Managing Certificates
It's a common requirement to expose applications, either publicly or internally, with secure, TLS-encrypted endpoints.
Web applications should use HTTPS endpoints, and it's a strong security recommendation to use end-to-end encryption for internal communication between your applications and services.
Wayfinder automatically installs and configures the cert-manager application in each managed Kubernetes cluster, which creates and manages X.509 certificates (used by TLS) for Kubernetes Ingress objects and other requirements.
This topic gives instructions for configuring cert-manager and creating a self-signed certificate.
Configure cert-manager​
cert-manager builds on top of Kubernetes, introducing certificate authorities and certificates as first-class resource types in the Kubernetes API. This makes it possible to provide 'certificates as a service' to developers working within a Kubernetes cluster.
If you would like to learn more, please visit cert-manager.io.
Configure using the UI​
To configure cert-manager in the UI:
Click your workspace's overview page, then Settings, and then enter an email for your workspace, and then click Save.
Once you enter the email, your clusters will be configured with certificates. You will receive notifications from the certificate issuer at this email address.
Your settings are stored in a ConfigMap object called
certificates-configuration
.
Configure using the CLI​
To configure cert-manager with the CLI:
Configure cert-manager using the optional ConfigMap object called
certificates-configuration
, as shown in the Example below.Example
certificates-configuration.yaml
:apiVersion: v1
kind: ConfigMap
metadata:
name: certificates-configuration
namespace: myworkspace
data:
email: <shared workspace email address>Available config parameters:
- data.email: Let's Encrypt sends certificate expiration (and other account-related) notices to this email address
Update the ConfigMap using the
wf apply
command:$ wf apply -w WORKSPACEID -f certificates-configuration.yaml
Certificate issuers​
In order to issue certificates, cert-manager requires configuration of Issuer or ClusterIssuer objects for each certificate provider. An Issuer can only be used in the namespace where it was created, but ClusterIssuers can be used in any namespace.
Wayfinder automatically installs the following ClusterIssuers in a cluster.
ClusterIssuer | Description |
---|---|
prod-le-dns01 | Recommended. Generation normally takes 1-2 minutes. Uses Let's Encrypt to issue TLS certificates for HTTPS endpoints. Domain ownership is validated by cert-manager creating a TXT record on the domain for which a certificate is created. |
prod-le-http01 | Generation normally takes 5-6 minutes. Let's Encrypt to issue TLS certificates for HTTPS endpoints.

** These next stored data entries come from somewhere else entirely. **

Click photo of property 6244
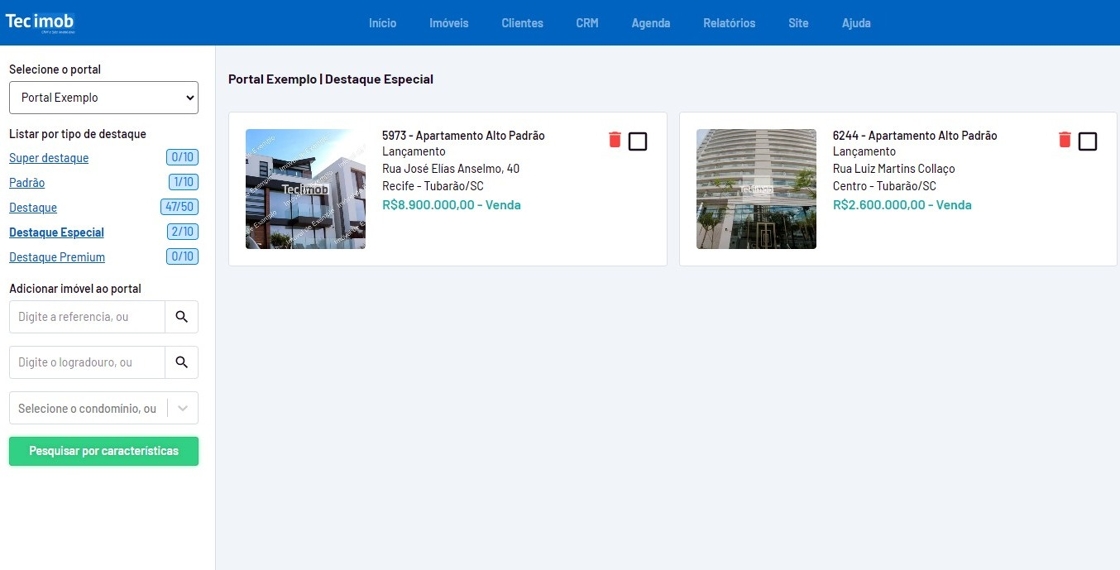 pyautogui.click(x=756, y=189)
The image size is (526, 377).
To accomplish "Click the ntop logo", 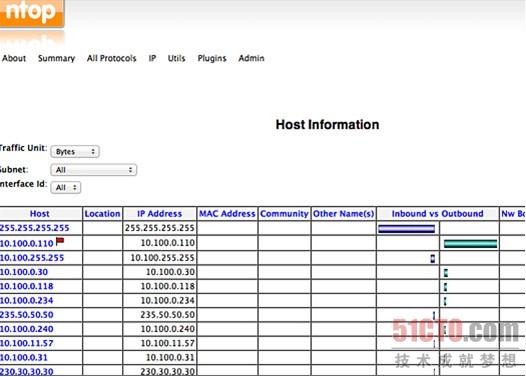I will pyautogui.click(x=32, y=13).
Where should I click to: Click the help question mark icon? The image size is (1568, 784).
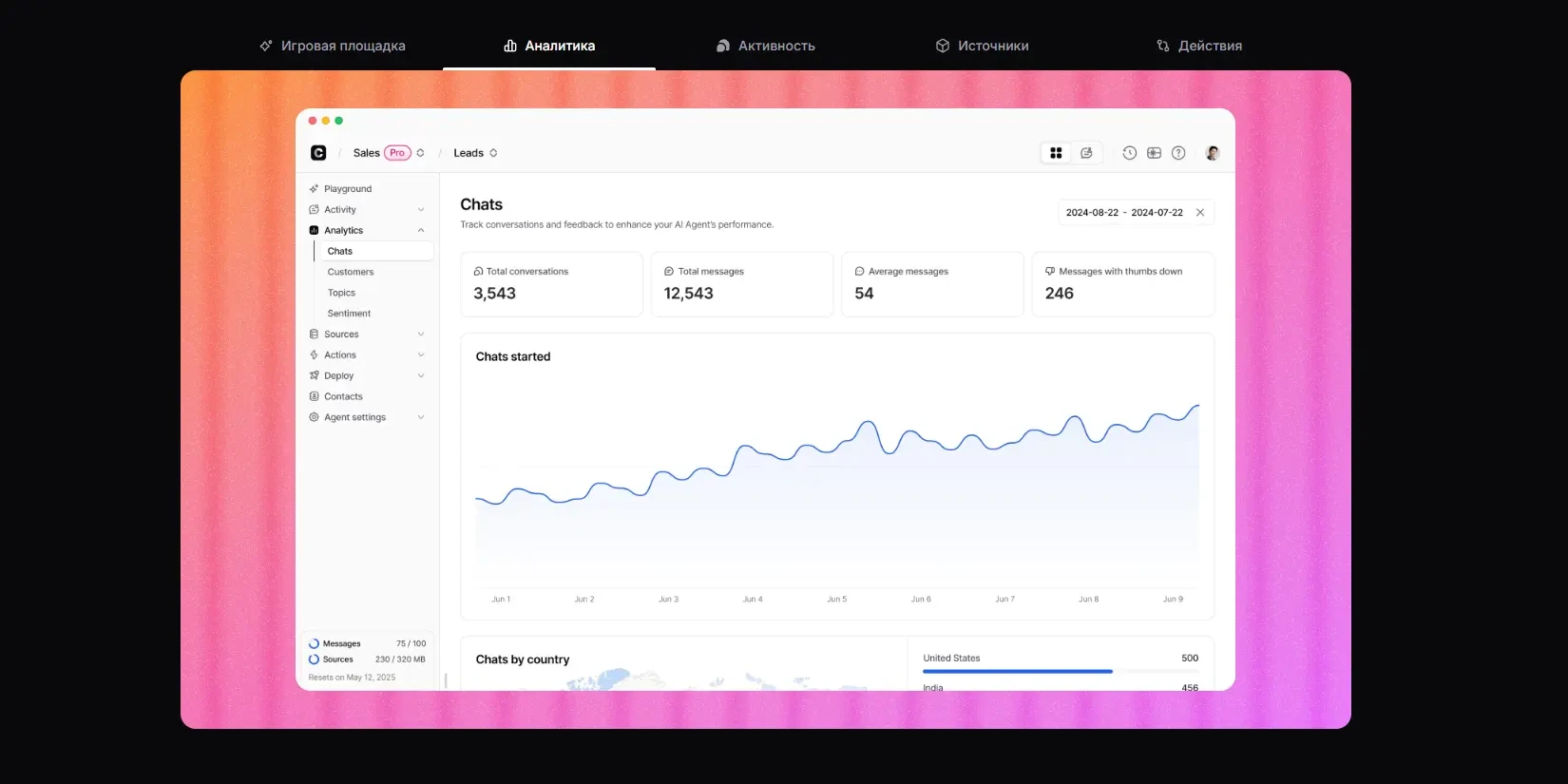pos(1178,153)
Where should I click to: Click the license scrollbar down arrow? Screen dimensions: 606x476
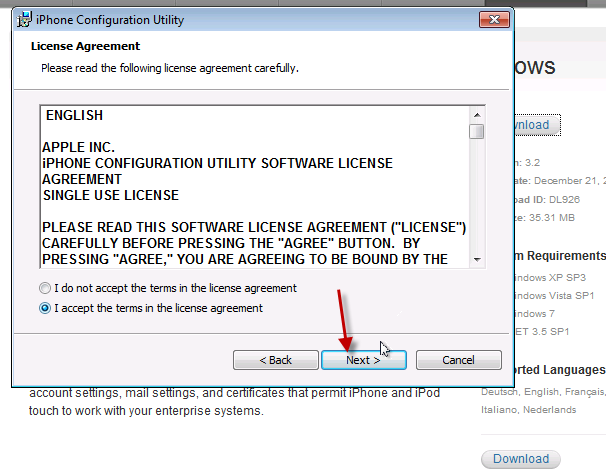477,259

Domain ownership is validated by cert-manager creating a temporary HTTP application that serves the required validation information on a specific path on the domain for which a certificate is created. This validation can only be used if there is an ingress controller called external that is accessible from the Internet. |
self-signed | Can be used to generate self-signed certificates in the cluster. Self-signed certificates are commonly used for encrypting internal traffic between the application and the ingress controller. |
Create a self-signed certificate​
In this example, you will create a self-signed certificate for end-to-end (mTLS) encryption.

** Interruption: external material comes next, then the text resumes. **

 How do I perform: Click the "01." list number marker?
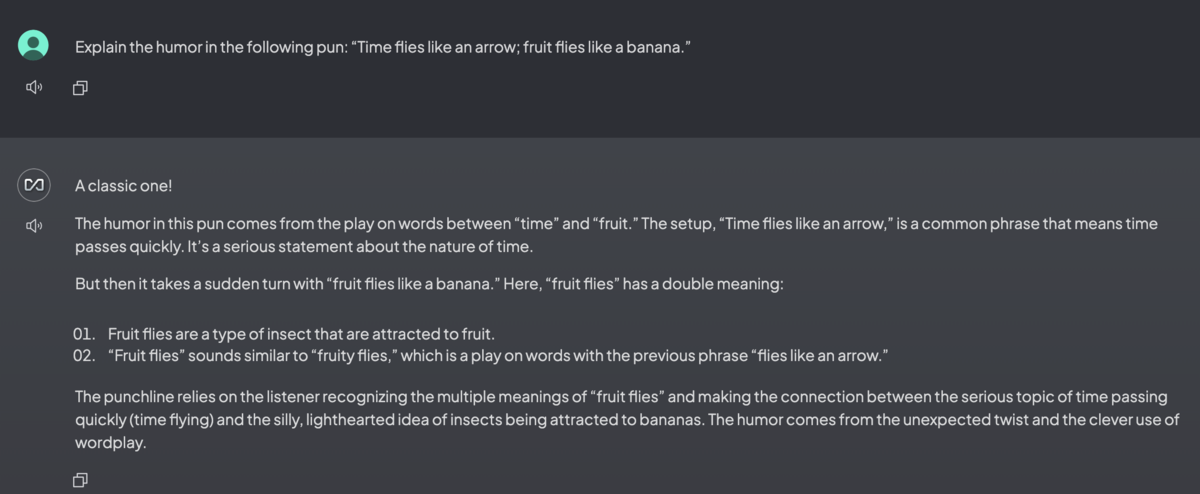[x=84, y=334]
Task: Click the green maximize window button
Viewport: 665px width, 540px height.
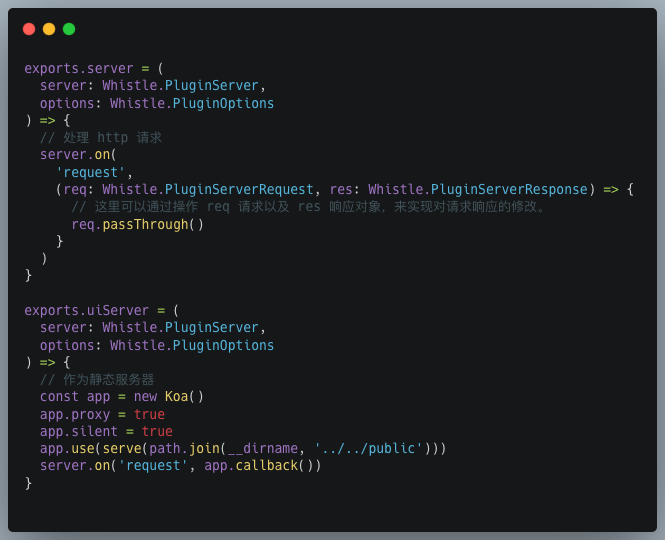Action: [x=69, y=29]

To create a self-signed certificate:
Create a
Certificate
object, as shown in the example below.Example
certificate.yaml
:apiVersion: cert-manager.io/v1
kind: Certificate
metadata:
name: myapp-cert
namespace: mynamespace
spec:
secretName: myapp-cert
duration: 2160h
renewBefore: 720h
issuerRef:
kind: ClusterIssuer
name: self-signed
commonName: myapp.mynamespace.svc.cluster.local
isCA: trueRun this command to apply the
certificate.yaml
:$ kubectl -n mynamespace apply -f certificate.yaml
To check the status of the certificate:
Run the following for your namespace:
$ kubectl -n mynamespace get certificate
NAME READY SECRET AGE
myapp-cert True myapp-cert 56sIf the certificate is ready, the requested certificate data will be saved in the
myapp-cert
secret:$ kubectl -n mynamespace get secret myapp-cert -o yaml
apiVersion: v1
kind: Secret
metadata:
name: myapp-cert
namespace: test
[...]
type: kubernetes.io/tls
data:
ca.crt: <base64-encrypted CA certificate>
tls.crt: <base64-encrypted certificate>
tls.key: <certificate private key>
For information on using the generated certificate in your application, see the Kubernetes Secrets documentation.